Monday, May 2, 2011

Dreaming Infidelities

Of the many changes I've observed in myself since I left school and came home, the changes in my sleep have been the most disturbing. Not the fact that I sleep regularly, wake up regularly, or sleep at all even. What bothers me is the changes to my dreams.

It used to be that I would dream wild fantasy adventures for myself and my friends - running through forests with a band of rebels intent on seizing power, working for the CIA in a Hunger Games style competition, and so on in similar fashions. Every night, I was used to these adventures. And then I started taking the tiny white pills they insisted I take every morning, and thick round pills they insisted I take every night. My dreams have changed dramatically.

Now my dreams manifest my anxieties. The things I try not to worry about in the day haunt me at night, and I've found myself waking up in fear, only to breathe a heavy sigh of relief and crash once again onto my pillows, reminding myself that dreams are only dreams. I've dreamt before of a man I love walking with me down a street, then turning and leaving me behind while I stand in my perfect, white dress - my fear of abandonment.

I dreamt last night that after a one-night-stand, I feared I was pregnant, took three pregnancy tests and went to the doctor - all the results were positive. By the end of the dream I was running from the world, intent on hiding out and dying somewhere, alone. I'm not quite sure what the fear here is, aside from the obvious.

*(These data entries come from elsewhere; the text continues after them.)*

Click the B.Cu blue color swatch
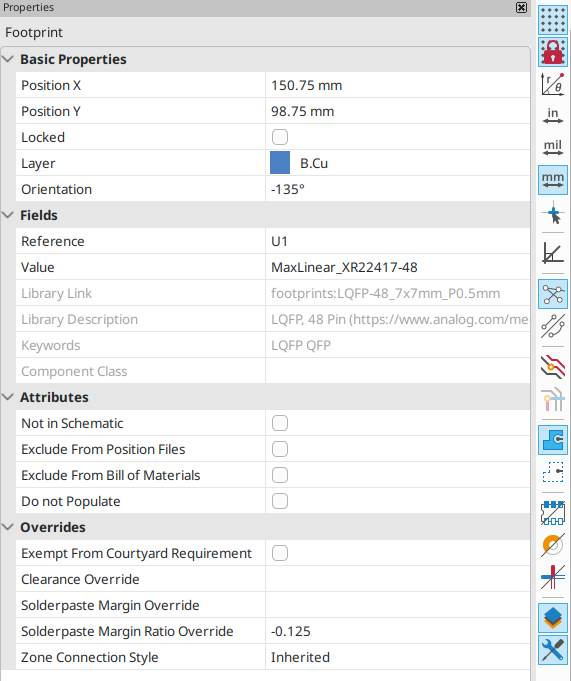Image resolution: width=571 pixels, height=681 pixels. [x=280, y=163]
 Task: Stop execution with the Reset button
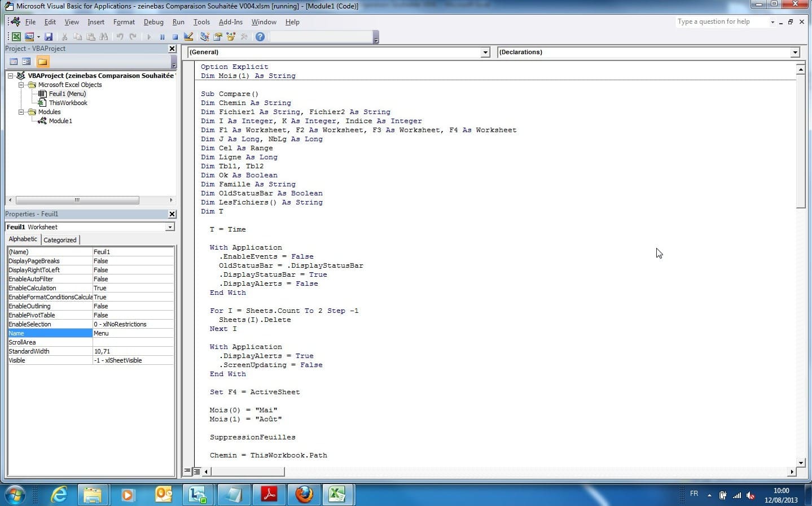(175, 37)
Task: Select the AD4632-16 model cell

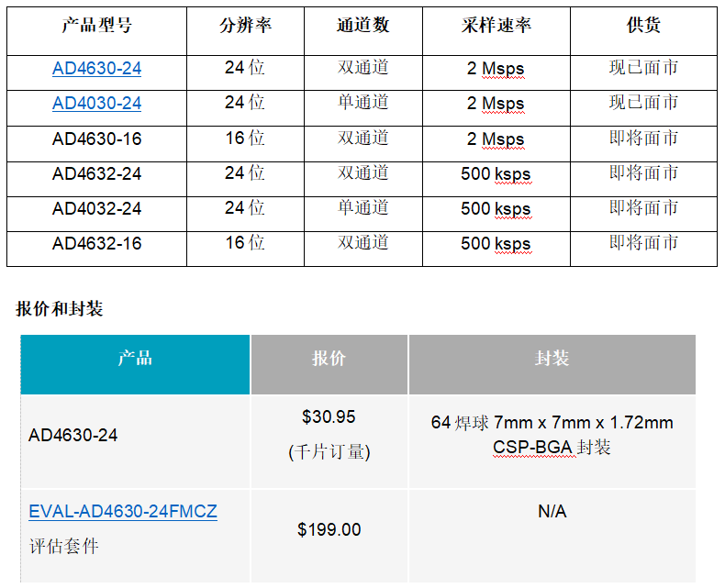Action: pyautogui.click(x=96, y=244)
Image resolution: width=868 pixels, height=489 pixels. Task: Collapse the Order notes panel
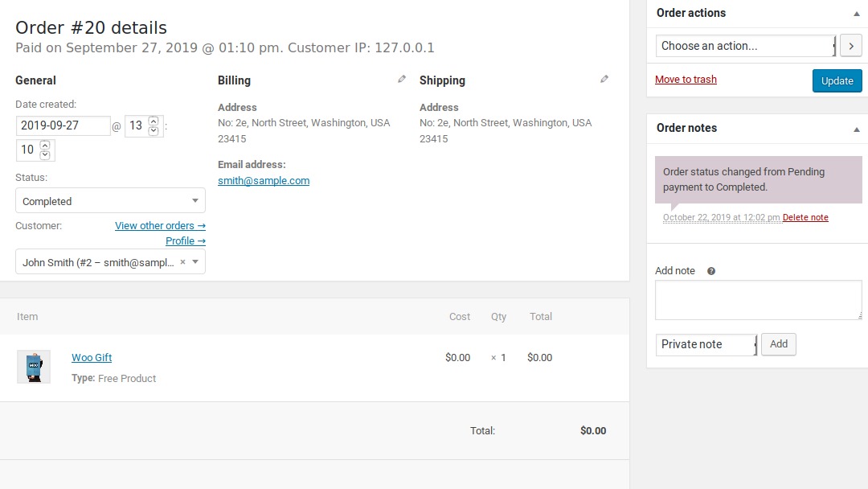[856, 129]
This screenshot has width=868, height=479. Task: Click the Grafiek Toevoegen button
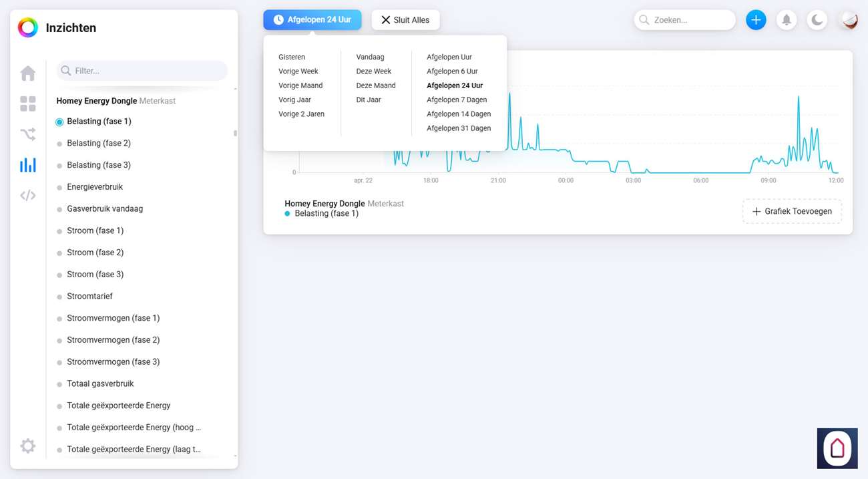pos(792,212)
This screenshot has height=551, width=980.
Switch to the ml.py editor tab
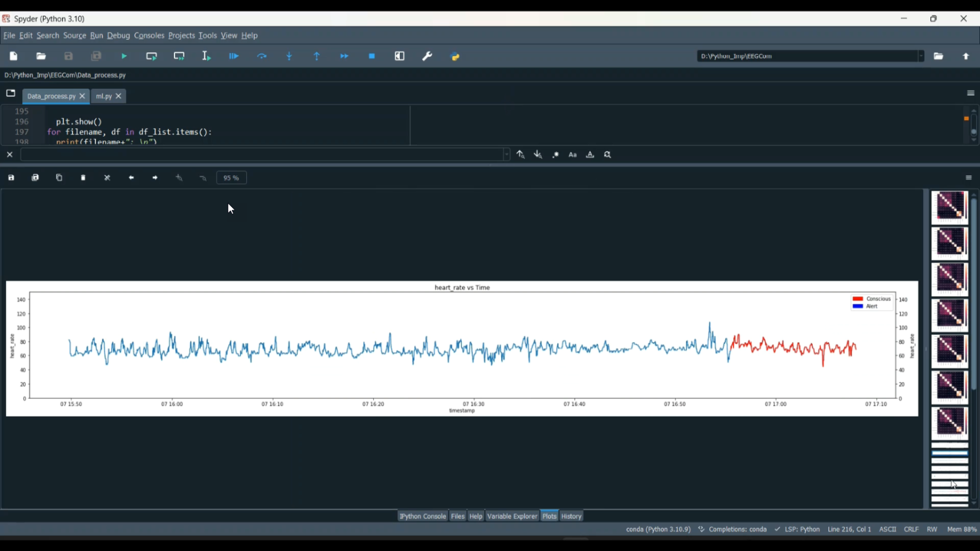[103, 97]
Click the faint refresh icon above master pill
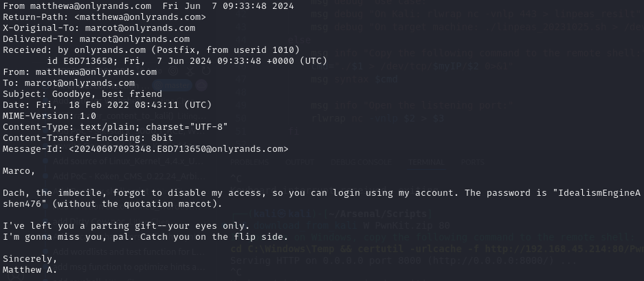 [x=206, y=71]
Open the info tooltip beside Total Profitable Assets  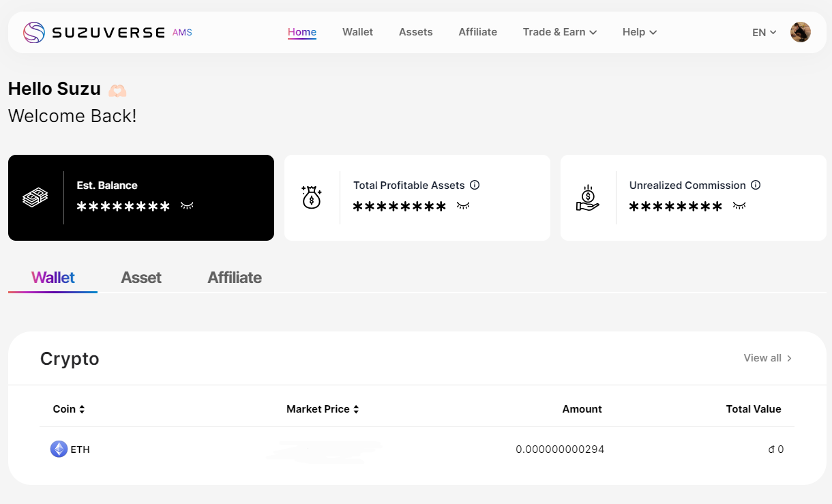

Most chilling of all, I dream quite frequently of going back to school, and being lost in what used to be my own home. Worse, I go back and no one remembers me, not my name, not who I was, not even that I even went there. This is fueled by my anxiety over going back to school at all.

On top of all this, it seems like almost every movie I watch involves a suicide. I wish Hollywood would stop making every single one look like an easy, spur of the moment decision, though. It always involves a plan. We always have a plan.